TASK INSTRUCTIONS ▸ Print the lines that run from the line with "Given: Open the Profile default dropdown" to the line with "Viewport: 768px width, 512px", keeping both end lines, exactly as they appear in the entries below, and nothing else.

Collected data
____

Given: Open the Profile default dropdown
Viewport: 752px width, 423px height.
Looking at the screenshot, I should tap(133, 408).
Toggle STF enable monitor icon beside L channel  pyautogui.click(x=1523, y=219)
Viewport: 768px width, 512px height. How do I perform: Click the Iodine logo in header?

____

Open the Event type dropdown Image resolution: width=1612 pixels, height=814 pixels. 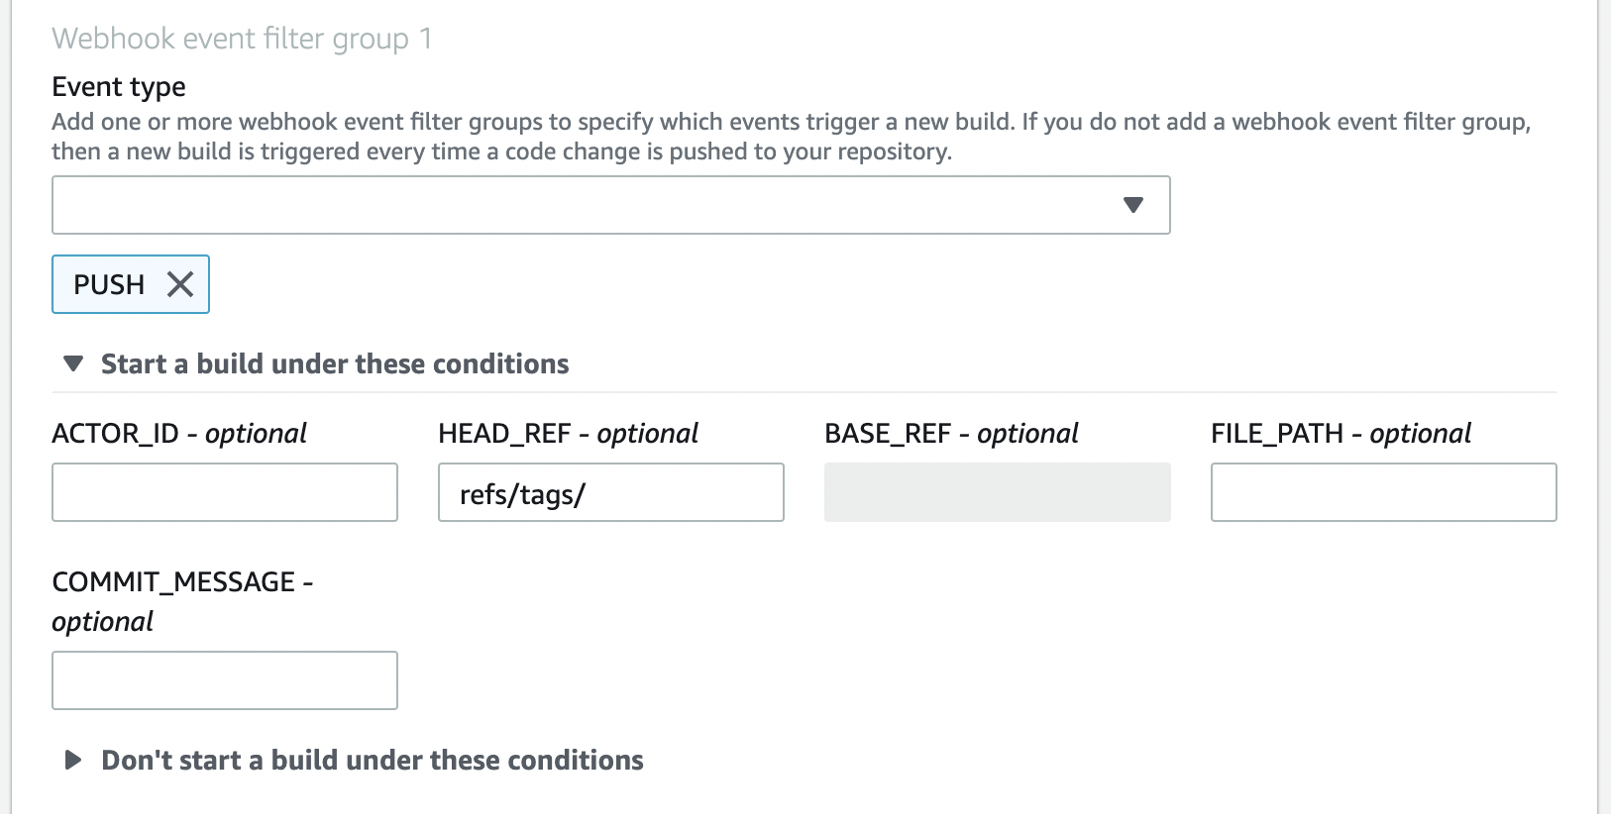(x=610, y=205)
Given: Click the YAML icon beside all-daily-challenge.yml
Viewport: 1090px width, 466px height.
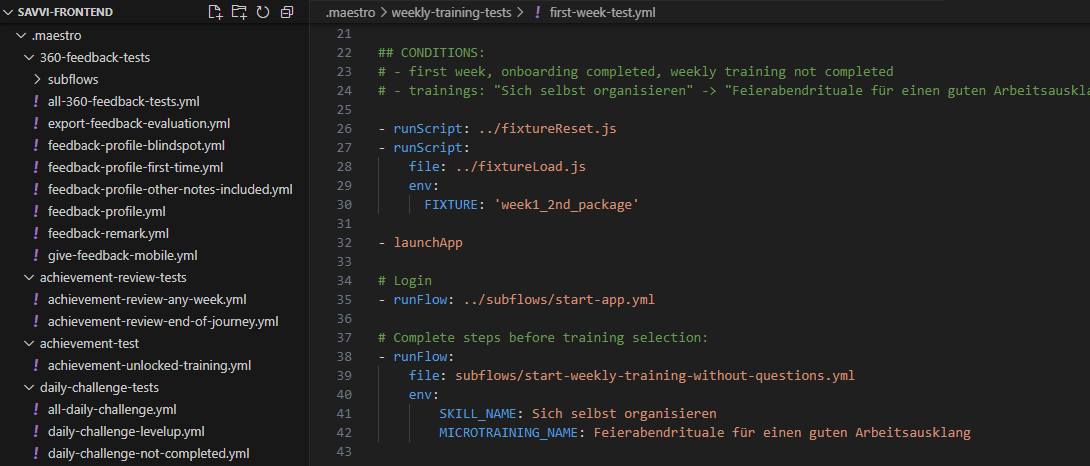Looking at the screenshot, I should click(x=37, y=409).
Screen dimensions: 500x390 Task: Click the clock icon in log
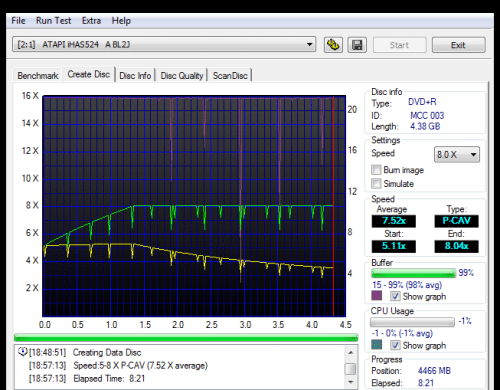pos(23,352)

____

RESULT OF THIS TASK ▸
Given: Open the Profile default dropdown
Viewport: 752px width, 423px height.
Looking at the screenshot, I should tap(133, 408).
Toggle STF enable monitor icon beside L channel  pyautogui.click(x=1523, y=219)
Viewport: 768px width, 512px height. How do I perform: Click the Iodine logo in header?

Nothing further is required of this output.